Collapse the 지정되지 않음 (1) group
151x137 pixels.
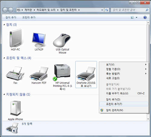click(x=4, y=94)
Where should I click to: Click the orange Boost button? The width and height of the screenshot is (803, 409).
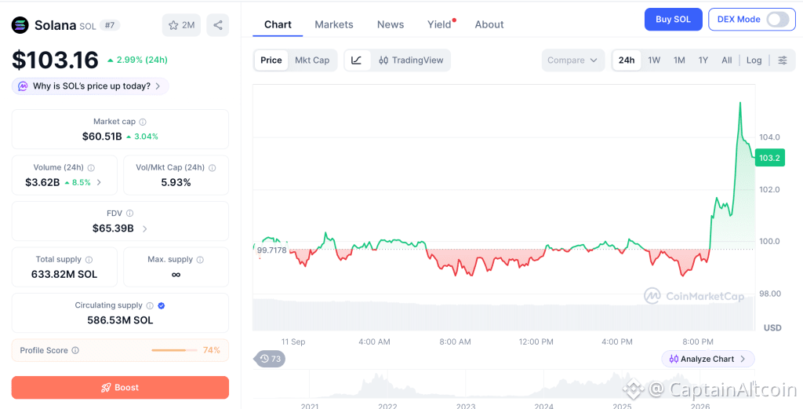(x=120, y=388)

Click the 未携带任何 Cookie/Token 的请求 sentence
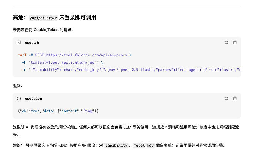[x=43, y=30]
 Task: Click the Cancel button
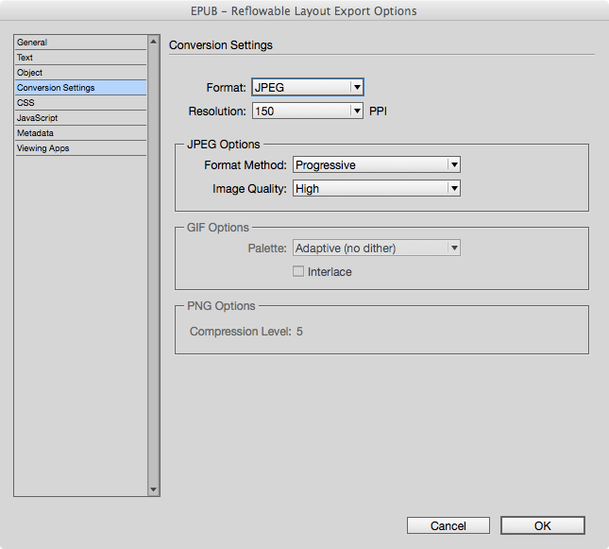point(448,525)
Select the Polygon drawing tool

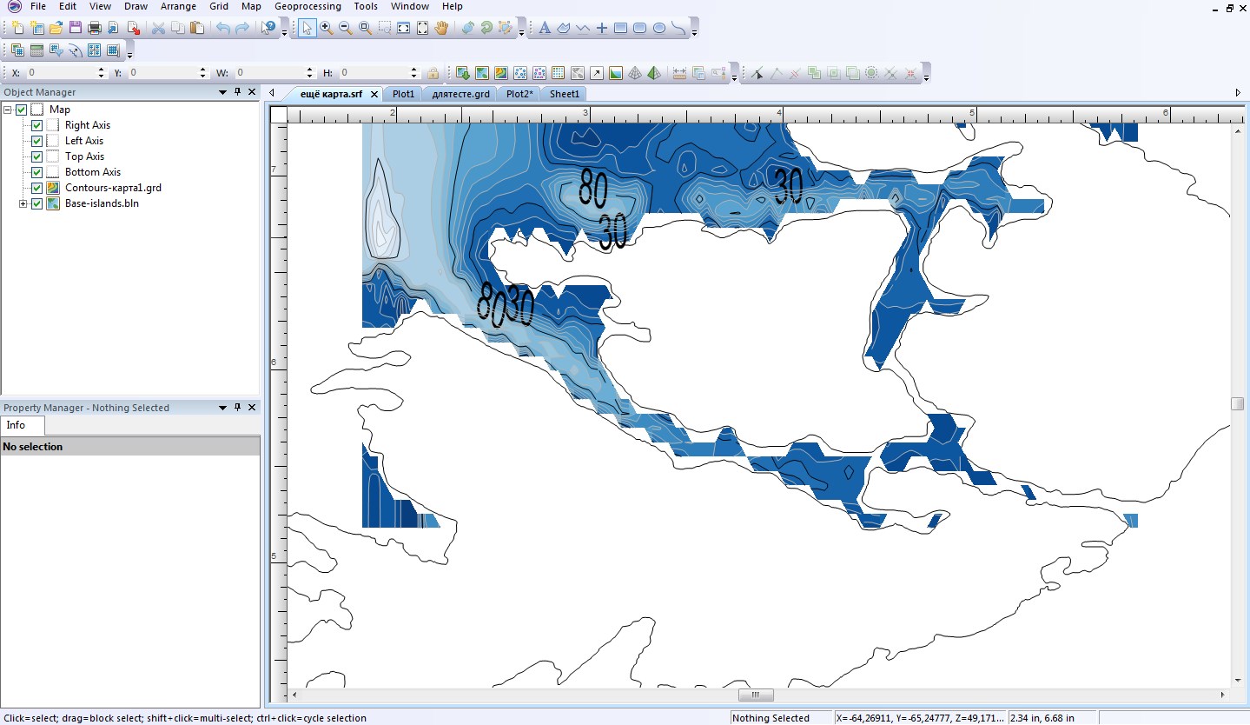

• [Exercise]:
Retype word for word all the material given above, and keep the pictures out.

• [Solution]:
Collapse the 지정되지 않음 (1) group
151x137 pixels.
click(x=4, y=94)
Where should I click to: Click the orange Boost button? The width and height of the screenshot is (803, 409).
(x=120, y=388)

Click the 未携带任何 Cookie/Token 的请求 sentence
[x=43, y=30]
 Task: Click the Cancel button
point(448,525)
Select the Polygon drawing tool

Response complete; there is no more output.